RECORDS FOR THE TASK:
********

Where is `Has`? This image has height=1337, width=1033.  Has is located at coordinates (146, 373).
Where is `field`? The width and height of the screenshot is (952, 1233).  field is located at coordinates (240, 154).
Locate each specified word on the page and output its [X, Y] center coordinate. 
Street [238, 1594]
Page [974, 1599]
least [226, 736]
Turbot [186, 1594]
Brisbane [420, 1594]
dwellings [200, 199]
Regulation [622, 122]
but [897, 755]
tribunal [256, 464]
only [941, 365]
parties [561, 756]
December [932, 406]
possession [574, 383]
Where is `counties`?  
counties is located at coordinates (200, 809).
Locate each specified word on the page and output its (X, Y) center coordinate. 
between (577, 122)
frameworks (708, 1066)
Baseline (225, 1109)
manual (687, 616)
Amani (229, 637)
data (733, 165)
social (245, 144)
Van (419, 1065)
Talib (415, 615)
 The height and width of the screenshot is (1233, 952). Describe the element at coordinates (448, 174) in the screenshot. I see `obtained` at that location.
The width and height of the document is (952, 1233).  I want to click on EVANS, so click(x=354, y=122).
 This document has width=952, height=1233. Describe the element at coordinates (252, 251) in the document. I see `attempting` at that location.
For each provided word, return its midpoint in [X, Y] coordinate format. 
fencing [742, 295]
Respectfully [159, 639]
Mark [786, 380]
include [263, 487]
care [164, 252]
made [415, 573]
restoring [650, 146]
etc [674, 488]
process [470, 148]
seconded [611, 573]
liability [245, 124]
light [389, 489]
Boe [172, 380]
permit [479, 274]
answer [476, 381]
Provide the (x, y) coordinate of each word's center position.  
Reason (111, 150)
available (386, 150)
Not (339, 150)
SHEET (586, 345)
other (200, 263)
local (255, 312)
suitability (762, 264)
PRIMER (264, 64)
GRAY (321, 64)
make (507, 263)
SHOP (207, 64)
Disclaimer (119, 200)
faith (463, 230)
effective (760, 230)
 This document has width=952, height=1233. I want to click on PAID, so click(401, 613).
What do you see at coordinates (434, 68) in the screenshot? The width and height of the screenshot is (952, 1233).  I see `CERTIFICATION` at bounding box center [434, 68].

********

DESCRIPTION OF THE TASK: Please set out the lines above as a Markdown table with the columns "Row" and "Line", numbering each row and skipping blank lines.

CORRECT RESULT:
| Row | Line |
|---|---|
| 1 | Where is `Has`? This image has height=1337, width=1033.  Has is located at coordinates (146, 373). |
| 2 | Where is `field`? The width and height of the screenshot is (952, 1233).  field is located at coordinates (240, 154). |
| 3 | Locate each specified word on the page and output its [X, Y] center coordinate.  |
| 4 | Street [238, 1594] |
| 5 | Page [974, 1599] |
| 6 | least [226, 736] |
| 7 | Turbot [186, 1594] |
| 8 | Brisbane [420, 1594] |
| 9 | dwellings [200, 199] |
| 10 | Regulation [622, 122] |
| 11 | but [897, 755] |
| 12 | tribunal [256, 464] |
| 13 | only [941, 365] |
| 14 | parties [561, 756] |
| 15 | December [932, 406] |
| 16 | possession [574, 383] |
| 17 | Where is `counties`?   |
| 18 | counties is located at coordinates (200, 809). |
| 19 | Locate each specified word on the page and output its (X, Y) center coordinate.  |
| 20 | between (577, 122) |
| 21 | frameworks (708, 1066) |
| 22 | Baseline (225, 1109) |
| 23 | manual (687, 616) |
| 24 | Amani (229, 637) |
| 25 | data (733, 165) |
| 26 | social (245, 144) |
| 27 | Van (419, 1065) |
| 28 | Talib (415, 615) |
| 29 |  The height and width of the screenshot is (1233, 952). Describe the element at coordinates (448, 174) in the screenshot. I see `obtained` at that location. |
| 30 | The width and height of the document is (952, 1233).  I want to click on EVANS, so click(x=354, y=122). |
| 31 |  This document has width=952, height=1233. Describe the element at coordinates (252, 251) in the document. I see `attempting` at that location. |
| 32 | For each provided word, return its midpoint in [X, Y] coordinate format.  |
| 33 | fencing [742, 295] |
| 34 | Respectfully [159, 639] |
| 35 | Mark [786, 380] |
| 36 | include [263, 487] |
| 37 | care [164, 252] |
| 38 | made [415, 573] |
| 39 | restoring [650, 146] |
| 40 | etc [674, 488] |
| 41 | process [470, 148] |
| 42 | seconded [611, 573] |
| 43 | liability [245, 124] |
| 44 | light [389, 489] |
| 45 | Boe [172, 380] |
| 46 | permit [479, 274] |
| 47 | answer [476, 381] |
| 48 | Provide the (x, y) coordinate of each word's center position.   |
| 49 | Reason (111, 150) |
| 50 | available (386, 150) |
| 51 | Not (339, 150) |
| 52 | SHEET (586, 345) |
| 53 | other (200, 263) |
| 54 | local (255, 312) |
| 55 | suitability (762, 264) |
| 56 | PRIMER (264, 64) |
| 57 | GRAY (321, 64) |
| 58 | make (507, 263) |
| 59 | SHOP (207, 64) |
| 60 | Disclaimer (119, 200) |
| 61 | faith (463, 230) |
| 62 | effective (760, 230) |
| 63 |  This document has width=952, height=1233. I want to click on PAID, so click(401, 613). |
| 64 | What do you see at coordinates (434, 68) in the screenshot? The width and height of the screenshot is (952, 1233).  I see `CERTIFICATION` at bounding box center [434, 68]. |